Greenbelt Alliance, along with the Better Broadway Coalition, released our vision for the Broadway-Valdez Plan last year. We want a walkable, bike-friendly neighborhood with a variety of new retail, tree-lined streets and plazas, and homes affordable to the full range of local workers. We want high-quality jobs for Oakland's capable workforce. In short, we've been encouraging the city to use the plan to build on what's already working nearby: Art Murmur, the Fox Theater, and the flourishing restaurant and entertainment scene. We believe that the city's renaissance won't come from imitating Emeryville, as the story seemed to suggest, but from creating a district that is authentically Oaktown.
We have been working with the Better Broadway Coalition — a group of nine environmental, labor, housing, social justice, and local resident organizations — to pursue this vision. It enjoys support from several Oakland decision-makers and a wide swath of the community. Fortunately, the City of Oakland now agrees with us that we need a plan that is both ambitious and achievable. The recently released draft plan concept looks pretty good. With a bit more fine-tuning, this plan can actually lead to real revitalization on the ground, change that builds on our strengths rather than hinders recent progress.
Don't write Oakland's epitaph quite yet. Oakland's revival, including retail and more, remains within reach if the city makes a smart plan for the future of Broadway, its "Main Street." That means we must resist the temptation to dwell on what's "dead," and focus instead on what's alive that we can nurture and grow.
Sustainable Development Associate,
Redevelopment Is a Red Herring
"Without redevelopment, the city's plan for a major shopping district ... may be history." Perhaps, but the same would most likely be true even with redevelopment. What this misty-eyed tribute to seeking retail El Dorado conveniently failed to mention was that, beginning in the mid-1960s, the city spent more than thirty years — yes, a full third of a century — pursuing various plans similar to this one (first at City Center, then at the same "Uptown" location that is now fodder for The New York Times' "to-do" list). That Oakland "failed to use redevelopment funds to build one or more major retail destinations in the city before redevelopment was eliminated" certainly wasn't for lack of trying. Rather, retail has failed because neither developers nor potential anchors would commit to such schemes — or at least not without hefty subsidies that obliterated any gains from increased tax revenues. With potential anchors having since been eliminated through consolidation, and with Oakland's image as an under-served but overly-dangerous place now augmented with a reputation as being frequently "occupied" by various malcontents — something the Express just can't seem to say enough good things about — the outlook is even bleaker, and no amount of access to bus routes or (even more laughably) bike lanes will change that.
Craig Sundstrom, Oakland
Oakland Isn't Emeryville
Redevelopment as it existed in 2011 is dead. It's gone. It's time to move on.

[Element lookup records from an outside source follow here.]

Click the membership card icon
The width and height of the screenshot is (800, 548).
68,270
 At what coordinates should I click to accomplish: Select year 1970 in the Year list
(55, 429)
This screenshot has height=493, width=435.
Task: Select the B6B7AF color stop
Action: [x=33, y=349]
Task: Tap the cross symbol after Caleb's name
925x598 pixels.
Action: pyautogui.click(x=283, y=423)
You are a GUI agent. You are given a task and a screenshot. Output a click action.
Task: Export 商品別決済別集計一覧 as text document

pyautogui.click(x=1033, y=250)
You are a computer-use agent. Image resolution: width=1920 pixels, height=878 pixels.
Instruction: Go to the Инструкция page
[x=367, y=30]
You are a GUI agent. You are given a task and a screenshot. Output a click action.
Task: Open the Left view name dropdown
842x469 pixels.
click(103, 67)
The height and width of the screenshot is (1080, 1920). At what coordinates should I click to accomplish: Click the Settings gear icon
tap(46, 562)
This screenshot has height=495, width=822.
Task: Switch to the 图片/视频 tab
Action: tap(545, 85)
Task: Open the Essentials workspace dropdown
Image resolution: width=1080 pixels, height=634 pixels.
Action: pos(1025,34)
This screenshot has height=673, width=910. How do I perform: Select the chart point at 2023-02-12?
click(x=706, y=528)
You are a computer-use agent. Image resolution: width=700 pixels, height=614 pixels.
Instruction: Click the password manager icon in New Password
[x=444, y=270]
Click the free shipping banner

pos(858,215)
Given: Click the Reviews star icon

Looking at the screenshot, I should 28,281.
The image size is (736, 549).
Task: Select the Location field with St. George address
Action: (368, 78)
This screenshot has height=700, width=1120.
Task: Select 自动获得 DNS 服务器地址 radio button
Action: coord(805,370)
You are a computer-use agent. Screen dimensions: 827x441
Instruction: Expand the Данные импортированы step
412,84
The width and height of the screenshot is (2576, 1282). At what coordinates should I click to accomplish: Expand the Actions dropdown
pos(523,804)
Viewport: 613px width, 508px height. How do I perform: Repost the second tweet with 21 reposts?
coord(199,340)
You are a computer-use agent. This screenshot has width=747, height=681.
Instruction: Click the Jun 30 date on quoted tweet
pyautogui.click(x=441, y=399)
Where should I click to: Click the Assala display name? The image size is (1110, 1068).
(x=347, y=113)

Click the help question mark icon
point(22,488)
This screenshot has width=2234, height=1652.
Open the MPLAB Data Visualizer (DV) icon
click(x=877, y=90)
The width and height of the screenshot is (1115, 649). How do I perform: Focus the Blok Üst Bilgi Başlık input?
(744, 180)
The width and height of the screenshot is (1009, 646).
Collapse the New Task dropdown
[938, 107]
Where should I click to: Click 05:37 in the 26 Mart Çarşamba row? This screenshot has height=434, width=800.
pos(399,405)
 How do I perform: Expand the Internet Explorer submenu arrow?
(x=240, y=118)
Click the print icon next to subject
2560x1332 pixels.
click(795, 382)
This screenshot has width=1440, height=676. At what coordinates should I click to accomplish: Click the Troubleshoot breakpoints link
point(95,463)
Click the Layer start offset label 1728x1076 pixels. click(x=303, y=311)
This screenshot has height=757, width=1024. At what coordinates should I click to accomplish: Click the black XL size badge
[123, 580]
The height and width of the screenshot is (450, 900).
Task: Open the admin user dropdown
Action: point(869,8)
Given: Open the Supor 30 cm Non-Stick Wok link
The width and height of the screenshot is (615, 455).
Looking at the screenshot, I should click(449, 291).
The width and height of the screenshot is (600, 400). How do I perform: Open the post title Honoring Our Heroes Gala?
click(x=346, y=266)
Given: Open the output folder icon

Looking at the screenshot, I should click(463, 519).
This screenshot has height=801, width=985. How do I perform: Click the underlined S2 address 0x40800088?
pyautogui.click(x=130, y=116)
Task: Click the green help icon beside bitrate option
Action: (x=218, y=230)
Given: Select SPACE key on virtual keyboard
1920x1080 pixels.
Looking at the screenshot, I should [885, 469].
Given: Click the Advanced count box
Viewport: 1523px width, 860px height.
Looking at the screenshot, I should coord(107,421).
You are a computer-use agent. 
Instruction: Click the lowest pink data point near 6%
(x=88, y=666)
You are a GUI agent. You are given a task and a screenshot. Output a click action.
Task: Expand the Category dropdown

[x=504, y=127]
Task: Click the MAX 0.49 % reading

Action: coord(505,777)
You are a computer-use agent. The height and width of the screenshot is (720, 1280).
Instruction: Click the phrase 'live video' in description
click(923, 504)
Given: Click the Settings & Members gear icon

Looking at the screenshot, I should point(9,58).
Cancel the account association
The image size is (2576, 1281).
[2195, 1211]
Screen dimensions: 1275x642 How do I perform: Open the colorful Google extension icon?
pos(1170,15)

California's Redevelopment Agencies were good for creating projects like Bay Street, and Bay Street was good for Emeryville. But why should Oakland compete with Bay Street and build a better Bay Street? Emeryville's small population enjoys a high tax base, but our more diverse population needs more than national chains and parking garages.
It's time to start designing redevelopment's replacement from the ample tools we still have. Broadway is still going to get its bike lanes in the next few years without redevelopment money. Neighborhoods all over the country, including Oakland, use Business Improvement Districts and Community Benefit Districts to tax themselves to pay for their own neighborhood services and transit. There's no reason that programs like the Tenant Improvement Programs can only ever be funded by redevelopment. We can use our existing zoning and other regulatory tools to ensure that future development in Broadway-Valdez will be walkable, have affordable housing, and look and feel like a desirable place to be. Pop-up retail in Old Oakland is turning out to be more successful than anyone imagined. Art Murmur infused a large area with activity and economic value. There are several ways to assemble land and incentivize developers to redevelop large areas.
Three of the top ten city planning schools in the US are in California. It wouldn't hurt anything but our pride to look for new inspiration. If we all wanted to live next to Bay Street, we would live in Emeryville.